» PROBLEM DESCRIPTION
Repeat the records below exactly as they appear.
————————
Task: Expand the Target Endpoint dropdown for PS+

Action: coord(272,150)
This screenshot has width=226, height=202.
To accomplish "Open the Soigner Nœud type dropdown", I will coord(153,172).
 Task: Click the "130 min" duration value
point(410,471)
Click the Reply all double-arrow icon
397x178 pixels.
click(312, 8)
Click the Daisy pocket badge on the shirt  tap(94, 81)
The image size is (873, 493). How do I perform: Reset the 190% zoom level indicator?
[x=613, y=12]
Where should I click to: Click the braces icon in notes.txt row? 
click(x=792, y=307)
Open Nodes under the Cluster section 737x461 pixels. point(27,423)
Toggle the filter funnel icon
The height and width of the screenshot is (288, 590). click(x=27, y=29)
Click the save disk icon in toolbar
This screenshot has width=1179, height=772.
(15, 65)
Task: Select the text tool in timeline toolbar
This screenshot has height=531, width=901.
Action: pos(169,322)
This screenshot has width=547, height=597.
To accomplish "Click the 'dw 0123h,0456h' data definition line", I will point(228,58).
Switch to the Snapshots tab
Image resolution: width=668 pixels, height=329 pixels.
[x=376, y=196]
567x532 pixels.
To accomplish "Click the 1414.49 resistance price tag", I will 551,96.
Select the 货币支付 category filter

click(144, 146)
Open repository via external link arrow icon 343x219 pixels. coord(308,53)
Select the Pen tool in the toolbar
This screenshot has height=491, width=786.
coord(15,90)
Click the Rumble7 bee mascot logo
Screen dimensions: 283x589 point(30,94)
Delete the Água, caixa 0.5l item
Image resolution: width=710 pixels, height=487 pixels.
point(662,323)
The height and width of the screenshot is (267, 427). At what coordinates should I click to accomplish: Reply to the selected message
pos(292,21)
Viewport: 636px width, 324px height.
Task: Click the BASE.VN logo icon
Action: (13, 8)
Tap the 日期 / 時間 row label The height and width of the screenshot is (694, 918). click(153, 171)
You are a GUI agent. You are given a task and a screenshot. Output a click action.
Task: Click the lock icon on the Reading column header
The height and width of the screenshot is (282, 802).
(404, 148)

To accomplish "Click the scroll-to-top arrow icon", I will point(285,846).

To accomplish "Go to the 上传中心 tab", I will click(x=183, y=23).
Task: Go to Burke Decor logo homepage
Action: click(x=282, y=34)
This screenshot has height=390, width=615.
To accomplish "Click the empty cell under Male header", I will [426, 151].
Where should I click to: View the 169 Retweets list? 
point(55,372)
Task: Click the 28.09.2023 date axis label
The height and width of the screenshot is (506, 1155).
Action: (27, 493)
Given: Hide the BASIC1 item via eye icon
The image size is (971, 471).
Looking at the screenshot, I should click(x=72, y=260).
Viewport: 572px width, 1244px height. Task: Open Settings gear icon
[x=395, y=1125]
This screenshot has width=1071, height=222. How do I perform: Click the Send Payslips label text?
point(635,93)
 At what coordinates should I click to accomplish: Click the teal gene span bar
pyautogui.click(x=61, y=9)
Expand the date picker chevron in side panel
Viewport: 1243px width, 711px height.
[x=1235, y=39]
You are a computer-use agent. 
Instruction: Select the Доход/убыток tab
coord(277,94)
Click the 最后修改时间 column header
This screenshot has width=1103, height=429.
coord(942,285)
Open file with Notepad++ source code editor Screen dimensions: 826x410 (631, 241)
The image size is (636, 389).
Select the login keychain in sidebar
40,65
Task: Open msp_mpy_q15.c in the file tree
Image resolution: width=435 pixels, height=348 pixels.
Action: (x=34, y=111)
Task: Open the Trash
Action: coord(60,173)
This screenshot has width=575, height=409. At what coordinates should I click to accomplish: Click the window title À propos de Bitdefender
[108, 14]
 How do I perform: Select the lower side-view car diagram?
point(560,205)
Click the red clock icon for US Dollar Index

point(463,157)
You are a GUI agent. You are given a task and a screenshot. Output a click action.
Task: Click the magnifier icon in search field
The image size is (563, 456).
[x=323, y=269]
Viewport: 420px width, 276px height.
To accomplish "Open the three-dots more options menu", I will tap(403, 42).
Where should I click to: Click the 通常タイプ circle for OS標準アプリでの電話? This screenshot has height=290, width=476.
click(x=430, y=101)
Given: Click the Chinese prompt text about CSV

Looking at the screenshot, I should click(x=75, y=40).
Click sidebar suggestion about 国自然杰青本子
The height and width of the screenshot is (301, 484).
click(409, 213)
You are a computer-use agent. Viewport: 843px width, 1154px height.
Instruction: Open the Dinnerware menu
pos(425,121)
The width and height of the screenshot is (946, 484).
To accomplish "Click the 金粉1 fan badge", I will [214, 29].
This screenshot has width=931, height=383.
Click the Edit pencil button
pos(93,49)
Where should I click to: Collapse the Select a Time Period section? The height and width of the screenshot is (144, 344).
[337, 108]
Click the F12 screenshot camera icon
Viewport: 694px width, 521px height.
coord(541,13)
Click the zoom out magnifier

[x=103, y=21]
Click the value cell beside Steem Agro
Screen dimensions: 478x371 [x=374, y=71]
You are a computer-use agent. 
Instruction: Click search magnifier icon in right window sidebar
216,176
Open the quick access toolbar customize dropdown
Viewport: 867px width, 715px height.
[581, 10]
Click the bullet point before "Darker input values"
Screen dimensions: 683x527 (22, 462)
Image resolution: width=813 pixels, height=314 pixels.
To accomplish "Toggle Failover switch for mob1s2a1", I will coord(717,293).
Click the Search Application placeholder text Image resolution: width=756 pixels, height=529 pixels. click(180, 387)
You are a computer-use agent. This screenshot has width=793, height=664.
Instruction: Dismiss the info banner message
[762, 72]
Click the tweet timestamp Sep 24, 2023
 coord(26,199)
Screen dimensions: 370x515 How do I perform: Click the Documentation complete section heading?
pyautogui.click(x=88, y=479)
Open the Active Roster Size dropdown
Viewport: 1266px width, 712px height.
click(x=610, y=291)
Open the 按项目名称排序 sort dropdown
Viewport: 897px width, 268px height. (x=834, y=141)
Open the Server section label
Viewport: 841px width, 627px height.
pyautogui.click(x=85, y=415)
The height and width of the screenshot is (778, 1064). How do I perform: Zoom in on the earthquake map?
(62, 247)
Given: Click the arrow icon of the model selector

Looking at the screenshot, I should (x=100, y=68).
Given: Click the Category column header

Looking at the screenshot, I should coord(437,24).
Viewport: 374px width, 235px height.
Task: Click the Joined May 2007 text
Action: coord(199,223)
————————
» TASK RESULT
Task: Expand the Target Endpoint dropdown for PS+

Action: coord(272,150)
This screenshot has width=226, height=202.
To accomplish "Open the Soigner Nœud type dropdown", I will coord(153,172).
 Task: Click the "130 min" duration value
point(410,471)
Click the Reply all double-arrow icon
397x178 pixels.
click(312, 8)
Click the Daisy pocket badge on the shirt  tap(94, 81)
The image size is (873, 493). How do I perform: Reset the 190% zoom level indicator?
[x=613, y=12]
Where should I click to: Click the braces icon in notes.txt row? 
click(x=792, y=307)
Open Nodes under the Cluster section 737x461 pixels. point(27,423)
Toggle the filter funnel icon
The height and width of the screenshot is (288, 590). click(x=27, y=29)
Click the save disk icon in toolbar
This screenshot has width=1179, height=772.
(15, 65)
Task: Select the text tool in timeline toolbar
This screenshot has height=531, width=901.
Action: pos(169,322)
This screenshot has width=547, height=597.
To accomplish "Click the 'dw 0123h,0456h' data definition line", I will point(228,58).
Switch to the Snapshots tab
Image resolution: width=668 pixels, height=329 pixels.
[x=376, y=196]
567x532 pixels.
To accomplish "Click the 1414.49 resistance price tag", I will 551,96.
Select the 货币支付 category filter

click(144, 146)
Open repository via external link arrow icon 343x219 pixels. coord(308,53)
Select the Pen tool in the toolbar
This screenshot has height=491, width=786.
coord(15,90)
Click the Rumble7 bee mascot logo
Screen dimensions: 283x589 point(30,94)
Delete the Água, caixa 0.5l item
Image resolution: width=710 pixels, height=487 pixels.
point(662,323)
The height and width of the screenshot is (267, 427). At what coordinates should I click to accomplish: Reply to the selected message
pos(292,21)
Viewport: 636px width, 324px height.
Task: Click the BASE.VN logo icon
Action: (13, 8)
Tap the 日期 / 時間 row label The height and width of the screenshot is (694, 918). click(153, 171)
You are a GUI agent. You are given a task and a screenshot. Output a click action.
Task: Click the lock icon on the Reading column header
The height and width of the screenshot is (282, 802).
(404, 148)

To accomplish "Click the scroll-to-top arrow icon", I will point(285,846).

To accomplish "Go to the 上传中心 tab", I will click(x=183, y=23).
Task: Go to Burke Decor logo homepage
Action: click(x=282, y=34)
This screenshot has height=390, width=615.
To accomplish "Click the empty cell under Male header", I will [426, 151].
Where should I click to: View the 169 Retweets list? 
point(55,372)
Task: Click the 28.09.2023 date axis label
The height and width of the screenshot is (506, 1155).
Action: (27, 493)
Given: Hide the BASIC1 item via eye icon
The image size is (971, 471).
Looking at the screenshot, I should click(x=72, y=260).
Viewport: 572px width, 1244px height. Task: Open Settings gear icon
[x=395, y=1125]
This screenshot has width=1071, height=222. How do I perform: Click the Send Payslips label text?
point(635,93)
 At what coordinates should I click to accomplish: Click the teal gene span bar
pyautogui.click(x=61, y=9)
Expand the date picker chevron in side panel
Viewport: 1243px width, 711px height.
[x=1235, y=39]
You are a computer-use agent. 
Instruction: Select the Доход/убыток tab
coord(277,94)
Click the 最后修改时间 column header
This screenshot has width=1103, height=429.
coord(942,285)
Open file with Notepad++ source code editor Screen dimensions: 826x410 (631, 241)
The image size is (636, 389).
Select the login keychain in sidebar
40,65
Task: Open msp_mpy_q15.c in the file tree
Image resolution: width=435 pixels, height=348 pixels.
Action: (x=34, y=111)
Task: Open the Trash
Action: coord(60,173)
This screenshot has width=575, height=409. At what coordinates should I click to accomplish: Click the window title À propos de Bitdefender
[108, 14]
 How do I perform: Select the lower side-view car diagram?
point(560,205)
Click the red clock icon for US Dollar Index

point(463,157)
You are a GUI agent. You are given a task and a screenshot. Output a click action.
Task: Click the magnifier icon in search field
The image size is (563, 456).
[x=323, y=269]
Viewport: 420px width, 276px height.
To accomplish "Open the three-dots more options menu", I will tap(403, 42).
Where should I click to: Click the 通常タイプ circle for OS標準アプリでの電話? This screenshot has height=290, width=476.
click(x=430, y=101)
Given: Click the Chinese prompt text about CSV

Looking at the screenshot, I should click(x=75, y=40).
Click sidebar suggestion about 国自然杰青本子
The height and width of the screenshot is (301, 484).
click(409, 213)
You are a computer-use agent. Viewport: 843px width, 1154px height.
Instruction: Open the Dinnerware menu
pos(425,121)
The width and height of the screenshot is (946, 484).
To accomplish "Click the 金粉1 fan badge", I will [214, 29].
This screenshot has width=931, height=383.
Click the Edit pencil button
pos(93,49)
Where should I click to: Collapse the Select a Time Period section? The height and width of the screenshot is (144, 344).
[337, 108]
Click the F12 screenshot camera icon
Viewport: 694px width, 521px height.
coord(541,13)
Click the zoom out magnifier

[x=103, y=21]
Click the value cell beside Steem Agro
Screen dimensions: 478x371 [x=374, y=71]
You are a computer-use agent. 
Instruction: Click search magnifier icon in right window sidebar
216,176
Open the quick access toolbar customize dropdown
Viewport: 867px width, 715px height.
[581, 10]
Click the bullet point before "Darker input values"
Screen dimensions: 683x527 (22, 462)
Image resolution: width=813 pixels, height=314 pixels.
To accomplish "Toggle Failover switch for mob1s2a1", I will coord(717,293).
Click the Search Application placeholder text Image resolution: width=756 pixels, height=529 pixels. click(180, 387)
You are a computer-use agent. This screenshot has width=793, height=664.
Instruction: Dismiss the info banner message
[762, 72]
Click the tweet timestamp Sep 24, 2023
 coord(26,199)
Screen dimensions: 370x515 How do I perform: Click the Documentation complete section heading?
pyautogui.click(x=88, y=479)
Open the Active Roster Size dropdown
Viewport: 1266px width, 712px height.
click(x=610, y=291)
Open the 按项目名称排序 sort dropdown
Viewport: 897px width, 268px height. (x=834, y=141)
Open the Server section label
Viewport: 841px width, 627px height.
pyautogui.click(x=85, y=415)
The height and width of the screenshot is (778, 1064). How do I perform: Zoom in on the earthquake map?
(62, 247)
Given: Click the arrow icon of the model selector

Looking at the screenshot, I should (x=100, y=68).
Given: Click the Category column header

Looking at the screenshot, I should coord(437,24).
Viewport: 374px width, 235px height.
Task: Click the Joined May 2007 text
Action: coord(199,223)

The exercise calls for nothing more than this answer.